BEGIN Extract to read

I think about places. About Mysore, where I stayed for just a little more than two months on a nicely-tended, well looked after campus, a world far removed from the dirt-strewn lanes and the chipped paint of the small town outside, one that seemed frozen in time, not concerned with the frenzied pace of its bigger cousins. The splendid buildings constructed ages ago seemed to preserve the ghosts of the past, keep them from being influenced from evil. Walking down a narrow lane one evening, I saw the unsymmetric houses inhabited by strangers- voices calling out from behind curtains, the air swelling with a scent I seemed to recognise as the soap my neighbour in another small town had used, a memory from when I was five years old. What the olfactory senses can do to you, bringing back memories of a town lived in long ago! Mysore is like Malgudi, unhurried and docile. The few pretences the town has are often hidden by wiser, more sedate elements. Small towns are, in fact, the same all over the country. The little garishly-painted temples sheltering under trees with sprawling branches; the bored, patient people waiting for a bus that may never arrive; the walls painted with the script of the local language, as if put there on purpose to confuse the occasional innocent tourist; the animal droppings along the road- all quintessential features of any small town.

END Extract to read
BEGIN Information provided

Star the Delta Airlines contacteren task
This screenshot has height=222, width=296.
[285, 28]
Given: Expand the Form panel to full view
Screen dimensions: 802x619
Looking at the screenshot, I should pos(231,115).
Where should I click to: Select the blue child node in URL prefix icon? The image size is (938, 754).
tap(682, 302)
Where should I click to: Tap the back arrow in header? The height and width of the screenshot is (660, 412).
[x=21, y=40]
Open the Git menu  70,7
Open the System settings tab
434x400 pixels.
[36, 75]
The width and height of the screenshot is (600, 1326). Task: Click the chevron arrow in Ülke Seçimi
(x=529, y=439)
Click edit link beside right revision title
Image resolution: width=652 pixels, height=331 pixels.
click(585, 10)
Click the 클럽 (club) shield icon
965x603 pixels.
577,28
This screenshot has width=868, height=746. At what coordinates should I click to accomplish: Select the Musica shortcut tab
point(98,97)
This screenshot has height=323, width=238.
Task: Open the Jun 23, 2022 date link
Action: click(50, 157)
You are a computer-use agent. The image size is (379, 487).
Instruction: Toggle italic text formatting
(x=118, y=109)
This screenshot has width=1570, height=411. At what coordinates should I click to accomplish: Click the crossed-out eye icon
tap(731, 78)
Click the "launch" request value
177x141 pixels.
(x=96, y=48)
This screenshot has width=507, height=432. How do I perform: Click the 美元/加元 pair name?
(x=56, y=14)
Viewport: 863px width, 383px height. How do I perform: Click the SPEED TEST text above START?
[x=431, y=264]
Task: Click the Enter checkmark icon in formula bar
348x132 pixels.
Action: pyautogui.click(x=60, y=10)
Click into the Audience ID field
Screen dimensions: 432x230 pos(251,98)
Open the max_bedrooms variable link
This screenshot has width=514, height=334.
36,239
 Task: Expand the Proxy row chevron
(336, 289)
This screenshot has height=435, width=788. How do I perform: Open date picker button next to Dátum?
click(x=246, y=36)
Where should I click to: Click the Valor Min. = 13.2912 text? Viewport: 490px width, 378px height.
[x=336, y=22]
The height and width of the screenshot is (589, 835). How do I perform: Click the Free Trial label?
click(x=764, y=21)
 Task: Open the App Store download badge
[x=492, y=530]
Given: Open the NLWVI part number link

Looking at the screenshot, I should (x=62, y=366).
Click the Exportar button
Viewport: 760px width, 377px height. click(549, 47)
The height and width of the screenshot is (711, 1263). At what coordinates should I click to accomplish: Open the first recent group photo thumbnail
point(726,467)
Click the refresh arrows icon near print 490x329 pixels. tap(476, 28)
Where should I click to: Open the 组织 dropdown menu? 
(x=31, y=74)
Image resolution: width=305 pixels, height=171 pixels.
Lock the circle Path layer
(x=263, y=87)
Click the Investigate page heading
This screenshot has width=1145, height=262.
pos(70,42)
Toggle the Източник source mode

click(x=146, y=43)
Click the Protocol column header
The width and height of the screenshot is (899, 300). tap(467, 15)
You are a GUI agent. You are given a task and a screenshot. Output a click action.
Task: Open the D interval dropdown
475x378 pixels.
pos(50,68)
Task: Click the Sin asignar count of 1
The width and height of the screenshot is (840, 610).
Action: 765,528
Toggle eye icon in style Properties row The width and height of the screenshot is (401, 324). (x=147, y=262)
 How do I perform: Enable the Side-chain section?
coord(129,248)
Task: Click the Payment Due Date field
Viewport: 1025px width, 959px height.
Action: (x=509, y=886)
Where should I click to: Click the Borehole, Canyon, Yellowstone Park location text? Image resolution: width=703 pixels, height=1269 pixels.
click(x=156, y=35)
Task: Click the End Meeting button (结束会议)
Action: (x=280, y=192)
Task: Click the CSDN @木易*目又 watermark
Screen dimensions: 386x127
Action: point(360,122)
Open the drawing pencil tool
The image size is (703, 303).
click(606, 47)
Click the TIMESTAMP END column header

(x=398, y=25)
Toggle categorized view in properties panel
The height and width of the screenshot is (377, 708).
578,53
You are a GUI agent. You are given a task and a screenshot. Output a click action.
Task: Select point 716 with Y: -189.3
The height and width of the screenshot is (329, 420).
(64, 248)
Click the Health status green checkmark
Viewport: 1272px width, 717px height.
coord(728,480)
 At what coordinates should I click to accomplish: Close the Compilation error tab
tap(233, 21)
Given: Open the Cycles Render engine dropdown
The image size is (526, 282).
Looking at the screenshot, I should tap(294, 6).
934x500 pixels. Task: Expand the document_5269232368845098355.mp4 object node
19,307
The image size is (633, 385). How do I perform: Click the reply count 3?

END Information provided

Required action>
Answer these questions on the passage about Mysore above.
1. How long did the writer stay in Mysore?
2. What did the scent in the narrow lane remind the writer of?
3. To which town does the writer compare Mysore?

Solution to this exercise>
1. A little more than two months.
2. The soap a neighbor in another small town had used, from when the writer was five years old.
3. Malgudi.